The bystanders call on him to show his power, to save himself.  Jesus cries: “My God my god why have you deserted me”.  Even God seems absent. The God of life seems to be handed over definitively into the hands of human agents of death.

They shared out his clothing feeling that that they have the power to remove from him even his few possessions.  They challenge the king of the Jews to act in the way of their own rulers use their power and authority just for themselves and their cronies.  Even the criminals being condemned beside him fail to see what the condemnation of a just man means, and that that just man is truly the king of Israel. 

And Jesus responds in the most dramatic way.  He cries out:  “My God, My God why have you forsaken me?”  He experiences in the depths of his humanity what abandonment and rejection mean.  But by accepting that through love he enters into his kingdom, he is raised up and draws to him all people.  He opens the gates of the kingdom for those who remain faithful and are not compromised or dehumanised by the attraction of power and self.

Jesus yields up his spirit praying with the Words of Scripture and he interprets the scriptures in their depth.   At this moment, Matthew breaks the traditional reserve which he had placed on revealing the true identity of Jesus.  On many occasions in his Gospel he reminds us of how Jesus asked those who had seen a glimpse of his glory not to speak about it until after he had died. Now that Jesus has accomplished his sacrificial death out of love for us, his identity is fully revealed.  Matthew places into the mouth of the Centurion, there to manage and verify Jesus’ execution, the cry:  “In truth this man was son of God”.

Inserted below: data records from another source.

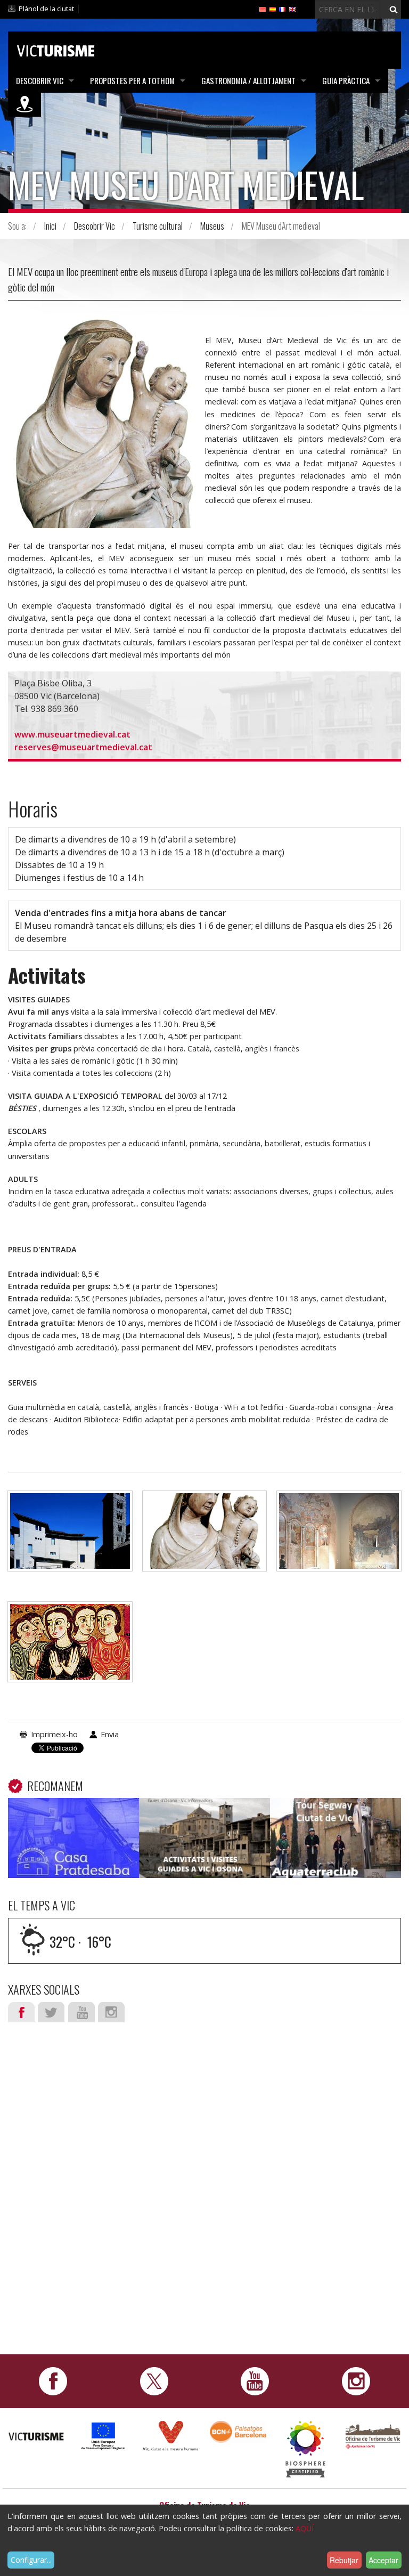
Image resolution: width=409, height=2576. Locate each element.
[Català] (262, 8)
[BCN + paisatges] (238, 2431)
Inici (50, 226)
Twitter (51, 2012)
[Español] (272, 8)
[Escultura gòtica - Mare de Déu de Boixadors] (205, 1536)
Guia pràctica (346, 80)
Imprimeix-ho (54, 1734)
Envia (110, 1734)
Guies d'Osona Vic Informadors (204, 1821)
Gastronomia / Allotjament (248, 80)
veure (73, 1840)
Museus (212, 226)
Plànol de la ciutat (46, 8)
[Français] (282, 8)
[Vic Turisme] (56, 49)
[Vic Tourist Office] (373, 2435)
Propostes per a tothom (132, 80)
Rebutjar (344, 2560)
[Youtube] (255, 2380)
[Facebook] (53, 2380)
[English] (292, 8)
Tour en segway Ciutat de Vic (335, 1821)
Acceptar (383, 2560)
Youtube (81, 2012)
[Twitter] (154, 2380)
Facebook (21, 2012)
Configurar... (31, 2560)
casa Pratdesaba (73, 1814)
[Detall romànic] (70, 1647)
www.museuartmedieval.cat (73, 734)
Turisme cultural (158, 226)
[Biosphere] (305, 2448)
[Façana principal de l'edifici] (70, 1536)
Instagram (111, 2012)
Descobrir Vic (39, 80)
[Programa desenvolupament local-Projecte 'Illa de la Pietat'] (103, 2436)
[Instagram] (356, 2380)
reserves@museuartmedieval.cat (83, 747)
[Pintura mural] (339, 1536)
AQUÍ (305, 2528)
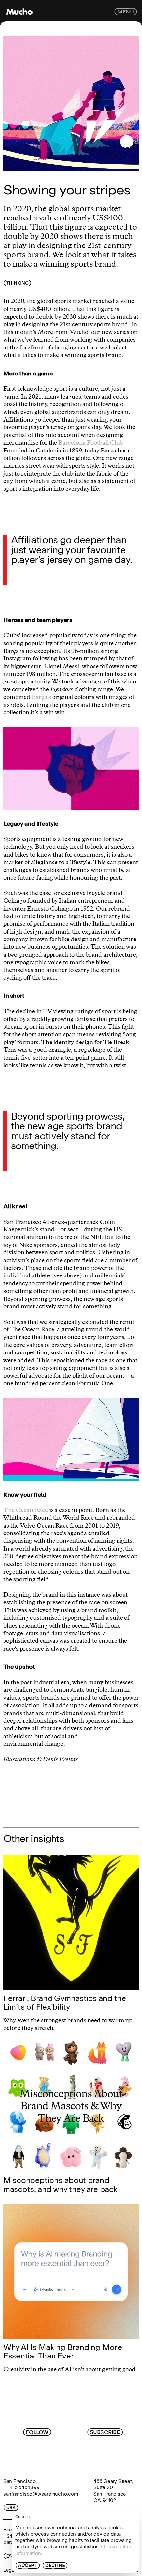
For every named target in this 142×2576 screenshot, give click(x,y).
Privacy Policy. (91, 2456)
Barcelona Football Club (90, 443)
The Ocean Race (25, 1510)
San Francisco (19, 2481)
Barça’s (41, 697)
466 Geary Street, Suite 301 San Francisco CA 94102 (113, 2491)
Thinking (17, 283)
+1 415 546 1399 (21, 2487)
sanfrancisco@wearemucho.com (40, 2494)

The Cross is our salvation and our only hope.  It is the sign of hope and of salvation for all.   After all the expressions of hatred, the empty spectacle of human depravity and dishonesty at his trial, it is the love of Jesus that triumphs.  Against all human predictions, outside all purely human criteria, Jesus’ free and total self-giving brings renewed life and love.

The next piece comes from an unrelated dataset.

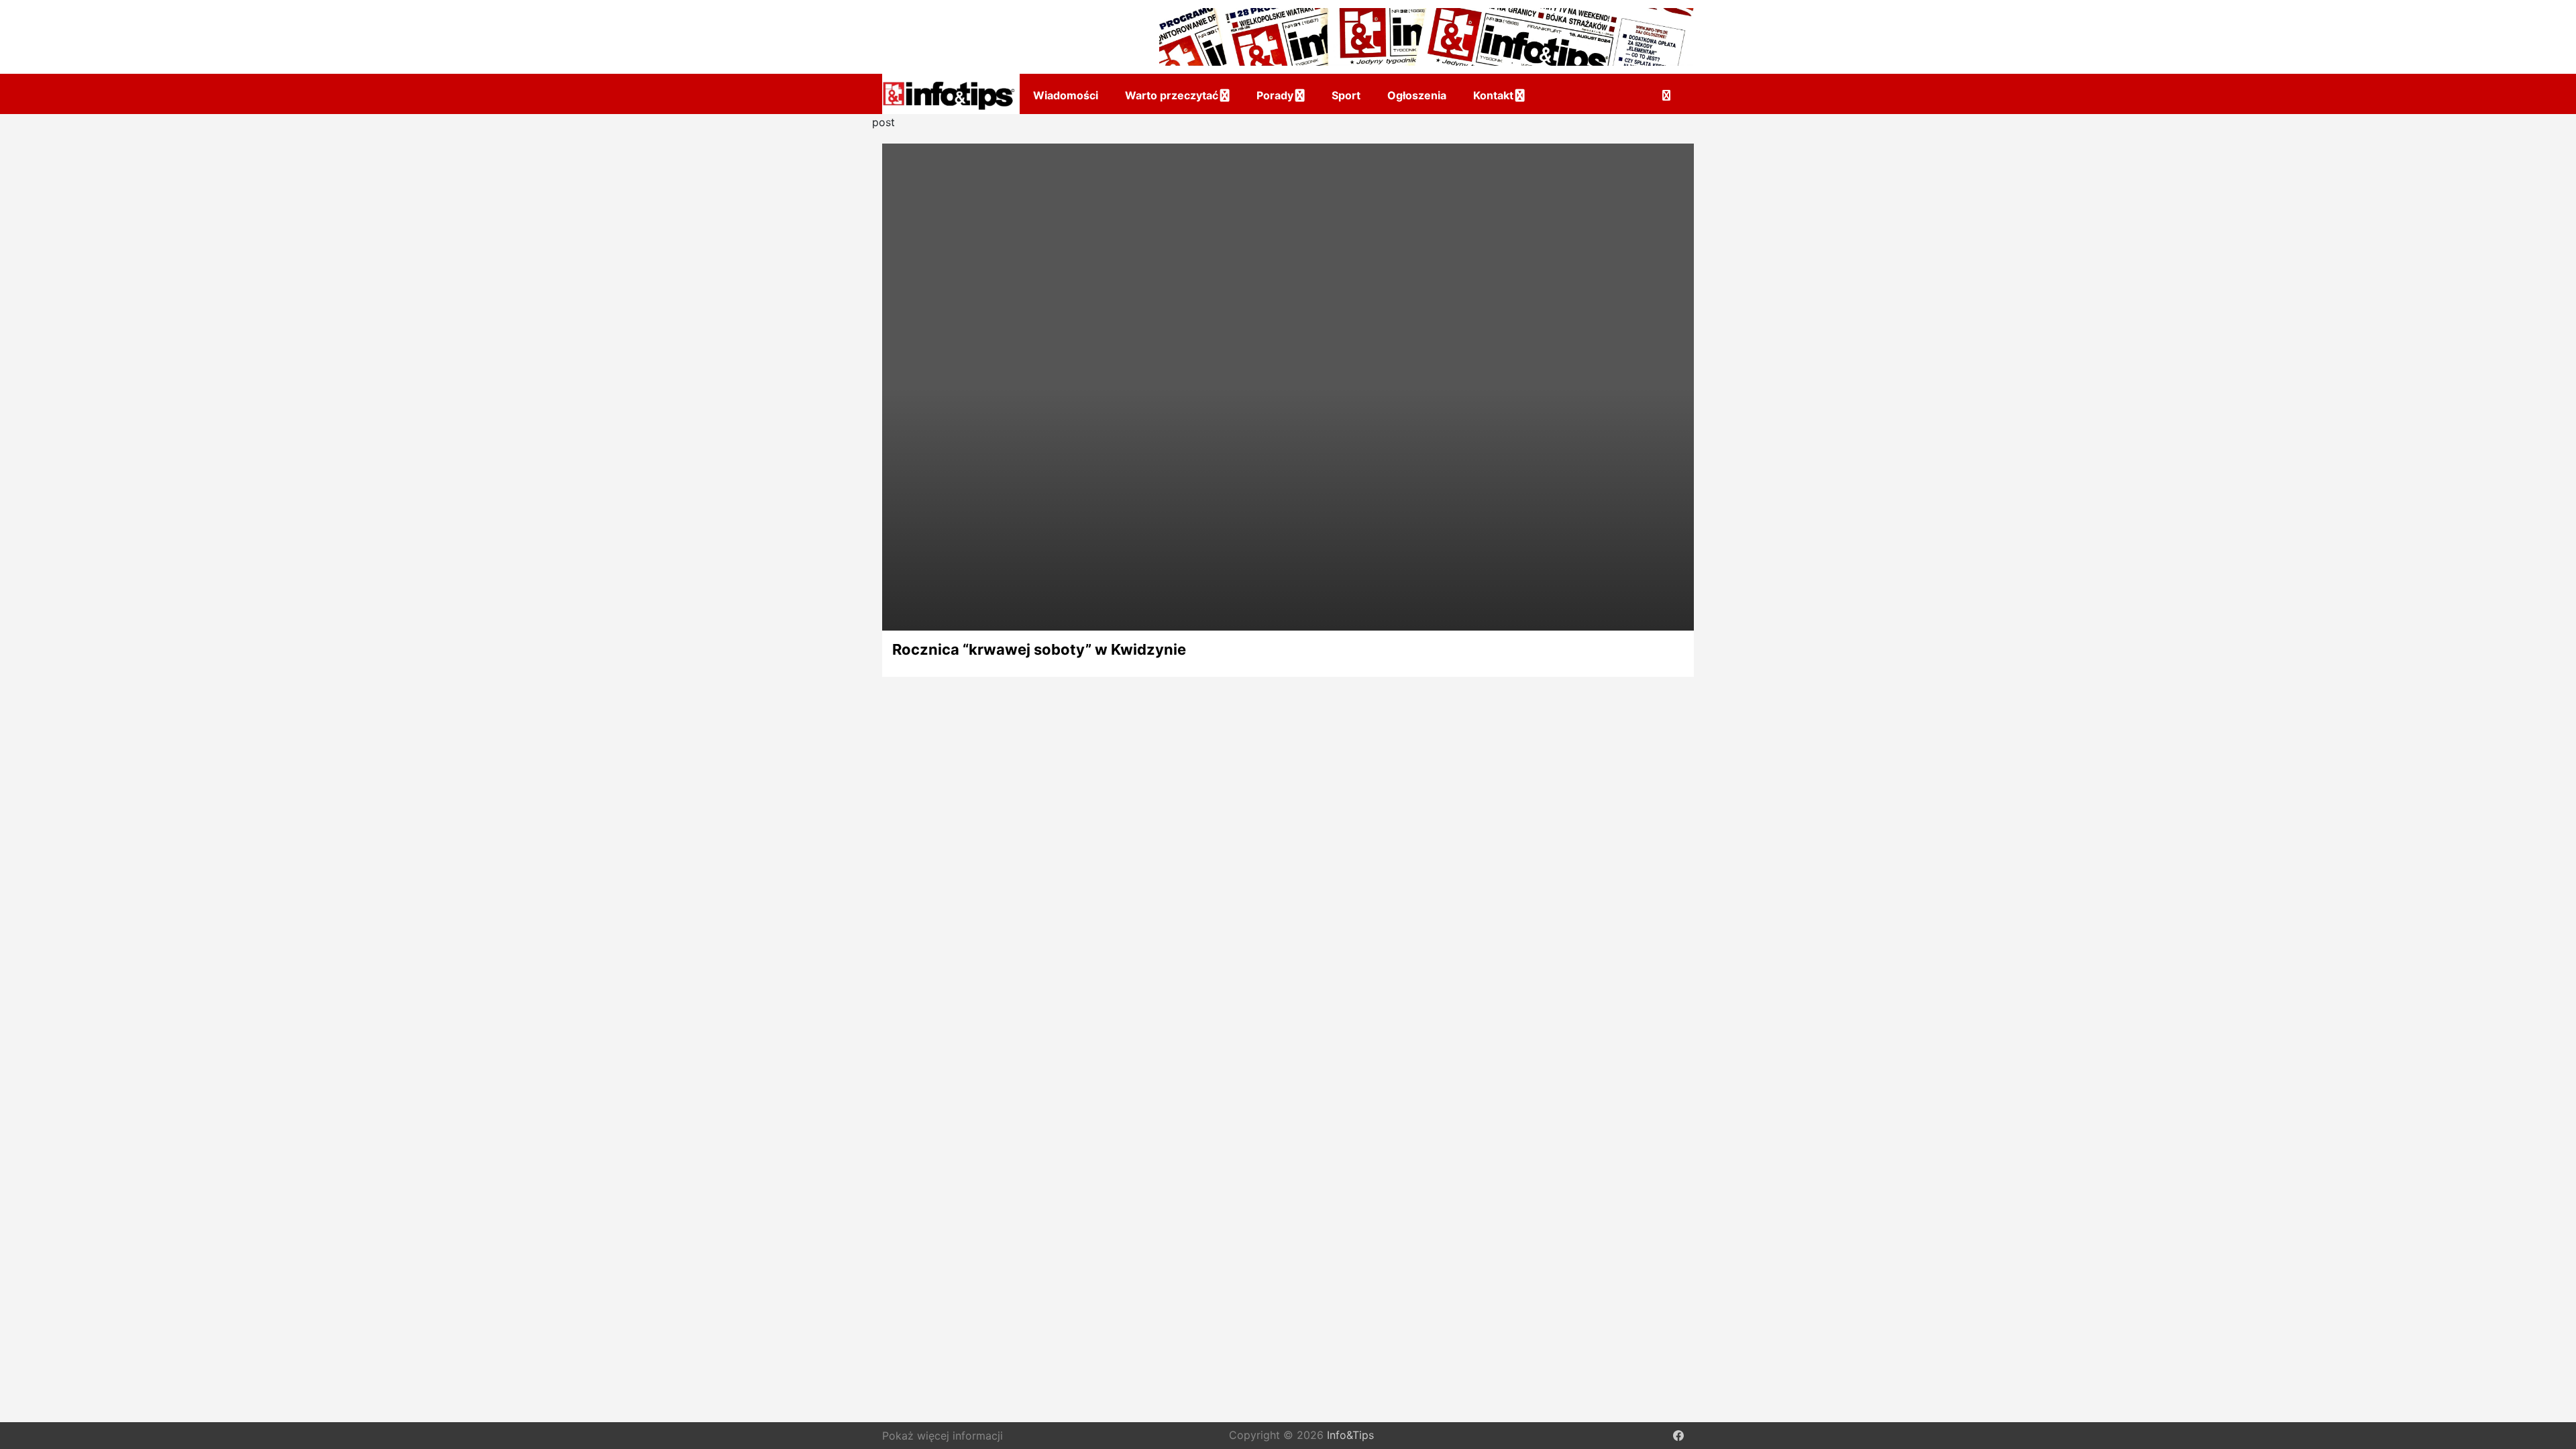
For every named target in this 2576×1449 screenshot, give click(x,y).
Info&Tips (1350, 1435)
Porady (1274, 95)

Lord, renew us and renew your Church in the spirit of the Cross.  Help us humbly to recognize our weaknesses and confront them with the mercy of God which frees us from what entraps us and restores us to be truly ourselves.  Help us to overcome all that leads us into the slavery of sin.  Accompany us weak human beings who are called to be your disciples today.  Strengthen us to bring your message to the people and the culture of our times.  You know our weaknesses.  Lead us into an encounter with you through which, through passing along the way of your Cross, we too may rise to new health of mind and body, to new freedom, to new life, to your life of love.